Mir ist das allerdings ein bisschen zu wenig, wenn ich an die „Fastenzeit“ denke. Denn ich spüre: es tut mir gut, mir Zeit für eine kleine Zwischenbilanz zu nehmen: wo stehe ich in meinem Leben? Welche Ziele habe ich und kann ich mit meiner jetzigen Art zu leben diese Ziele erreichen? Manchmal taucht am Horizont auch die Frage auf: wohin möchte ich mich gerne entwickeln? Was möchte ich noch gerne erreichen? Im Grunde genommen also ein Teil der Fragen, die im beruflichen Kontext in den „Beurteilungsgesprächen“ bzw. in den „Mitarbeitergesprächen“ auftauchen.

Nur, dass es in der Fastenzeit nicht nur um einen Ausschnitt meines Lebens, sondern um meine ganze Existenz geht. Wenn im beruflichen Zusammenhang diese Formen von Gesprächen gut gelingen, dann helfen sie mir wirklich dabei weiter, meinen Beruf mit größerer Freude auszuüben und mich sowohl menschlich als auch fachlich weiter zu entwickeln.

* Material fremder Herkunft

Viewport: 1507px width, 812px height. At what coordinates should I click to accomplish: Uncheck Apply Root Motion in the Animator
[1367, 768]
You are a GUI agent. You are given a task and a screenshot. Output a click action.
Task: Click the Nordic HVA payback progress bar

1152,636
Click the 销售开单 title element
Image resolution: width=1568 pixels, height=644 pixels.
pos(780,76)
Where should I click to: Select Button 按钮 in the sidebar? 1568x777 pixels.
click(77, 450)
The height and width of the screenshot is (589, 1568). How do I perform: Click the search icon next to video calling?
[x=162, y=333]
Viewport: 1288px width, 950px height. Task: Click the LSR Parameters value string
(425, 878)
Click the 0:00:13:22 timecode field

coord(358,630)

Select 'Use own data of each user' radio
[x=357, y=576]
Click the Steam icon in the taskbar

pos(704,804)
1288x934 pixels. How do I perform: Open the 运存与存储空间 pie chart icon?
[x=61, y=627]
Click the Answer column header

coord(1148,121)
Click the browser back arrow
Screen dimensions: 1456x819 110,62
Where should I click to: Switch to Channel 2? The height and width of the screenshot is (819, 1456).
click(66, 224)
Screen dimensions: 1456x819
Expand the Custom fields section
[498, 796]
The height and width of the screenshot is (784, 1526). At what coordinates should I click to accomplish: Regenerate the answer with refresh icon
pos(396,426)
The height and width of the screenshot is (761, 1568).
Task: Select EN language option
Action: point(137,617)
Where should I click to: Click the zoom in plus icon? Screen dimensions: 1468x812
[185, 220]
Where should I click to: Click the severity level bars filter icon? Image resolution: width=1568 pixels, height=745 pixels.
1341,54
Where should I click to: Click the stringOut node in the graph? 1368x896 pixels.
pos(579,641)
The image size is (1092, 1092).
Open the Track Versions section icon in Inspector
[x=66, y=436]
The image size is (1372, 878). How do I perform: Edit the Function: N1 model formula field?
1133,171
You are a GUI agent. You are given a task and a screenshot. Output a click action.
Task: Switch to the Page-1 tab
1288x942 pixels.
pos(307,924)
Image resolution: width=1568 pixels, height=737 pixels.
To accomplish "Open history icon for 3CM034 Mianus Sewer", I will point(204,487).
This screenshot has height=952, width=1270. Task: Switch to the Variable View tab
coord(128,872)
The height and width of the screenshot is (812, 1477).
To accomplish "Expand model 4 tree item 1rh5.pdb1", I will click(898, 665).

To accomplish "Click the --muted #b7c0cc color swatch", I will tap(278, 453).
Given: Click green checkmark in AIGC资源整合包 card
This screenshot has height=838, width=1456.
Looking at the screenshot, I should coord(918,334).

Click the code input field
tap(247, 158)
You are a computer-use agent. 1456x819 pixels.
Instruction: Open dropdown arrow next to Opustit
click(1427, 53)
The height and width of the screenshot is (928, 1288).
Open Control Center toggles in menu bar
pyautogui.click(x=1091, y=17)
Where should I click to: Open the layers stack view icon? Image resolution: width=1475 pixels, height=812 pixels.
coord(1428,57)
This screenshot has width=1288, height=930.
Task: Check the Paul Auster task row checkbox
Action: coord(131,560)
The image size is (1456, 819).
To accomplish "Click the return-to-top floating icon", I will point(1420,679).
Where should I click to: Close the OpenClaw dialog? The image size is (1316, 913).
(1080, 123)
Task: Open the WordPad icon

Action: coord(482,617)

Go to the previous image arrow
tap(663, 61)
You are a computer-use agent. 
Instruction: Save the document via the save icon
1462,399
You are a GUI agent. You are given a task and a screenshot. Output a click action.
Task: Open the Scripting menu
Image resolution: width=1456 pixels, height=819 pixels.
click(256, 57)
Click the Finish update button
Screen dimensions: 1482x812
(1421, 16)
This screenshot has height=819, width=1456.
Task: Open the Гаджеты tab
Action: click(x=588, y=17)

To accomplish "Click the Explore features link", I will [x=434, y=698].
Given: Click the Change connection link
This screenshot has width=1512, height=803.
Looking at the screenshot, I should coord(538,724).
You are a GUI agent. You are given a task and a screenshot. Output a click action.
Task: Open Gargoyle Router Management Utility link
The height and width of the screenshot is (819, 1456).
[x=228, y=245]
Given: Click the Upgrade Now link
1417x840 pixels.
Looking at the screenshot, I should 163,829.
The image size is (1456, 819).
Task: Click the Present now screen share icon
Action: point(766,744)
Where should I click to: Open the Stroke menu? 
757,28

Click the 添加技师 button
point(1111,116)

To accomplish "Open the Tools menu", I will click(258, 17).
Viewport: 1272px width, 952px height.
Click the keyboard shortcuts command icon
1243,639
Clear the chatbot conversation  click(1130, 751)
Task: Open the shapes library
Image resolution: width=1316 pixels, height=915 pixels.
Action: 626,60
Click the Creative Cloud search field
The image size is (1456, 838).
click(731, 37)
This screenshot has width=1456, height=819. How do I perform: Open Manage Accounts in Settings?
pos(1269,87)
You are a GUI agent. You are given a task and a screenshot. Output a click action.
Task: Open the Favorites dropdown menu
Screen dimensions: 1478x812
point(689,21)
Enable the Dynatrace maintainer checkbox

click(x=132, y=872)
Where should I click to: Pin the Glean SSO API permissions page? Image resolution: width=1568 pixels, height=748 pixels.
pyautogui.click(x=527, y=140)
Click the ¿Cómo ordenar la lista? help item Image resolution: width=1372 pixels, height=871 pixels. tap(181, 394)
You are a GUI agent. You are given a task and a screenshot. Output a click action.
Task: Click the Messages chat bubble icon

Ähnliches kann eine gut gestaltete Fastenzeit - die tiefer geht, als der Verzicht auf Süßigkeiten oder Fernsehen - in mir bewirken. Dabei wird sie auch die großen Fragen meines Lebens nicht ausklammern: Wer bin ich? Was soll ich tun? Was darf ich hoffen?

Ziel dieser 40 Tage bis Ostern ist: eine größere Lebensfreude, eine größere Tiefe des Lebens zu finden. Wieder in Kontakt mit mir selbst, mit meinem „Ich“ zu kommen! Das „Fasten“ ist dabei ein Teil dieses Weges.

Damit wir dabei aber nicht nur um uns selber kreisen, gehören für Jesus Christus das „Gebet“ und das „Almosen geben“ genauso dazu. Also das, womit die allermeisten Jesus Christus in Verbindung bringen: die Erneuerung der Liebe zu Gott - beten, der Liebe zum Nächsten - Almosen geben und - dann schließlich auch - der Liebe zu mir selbst - das Fasten!

Die Fastenzeit hat gerade erst begonnen und ich habe noch genug Zeit für das ganz persönliche „Mitarbeitergespräch“ mit mir selbst.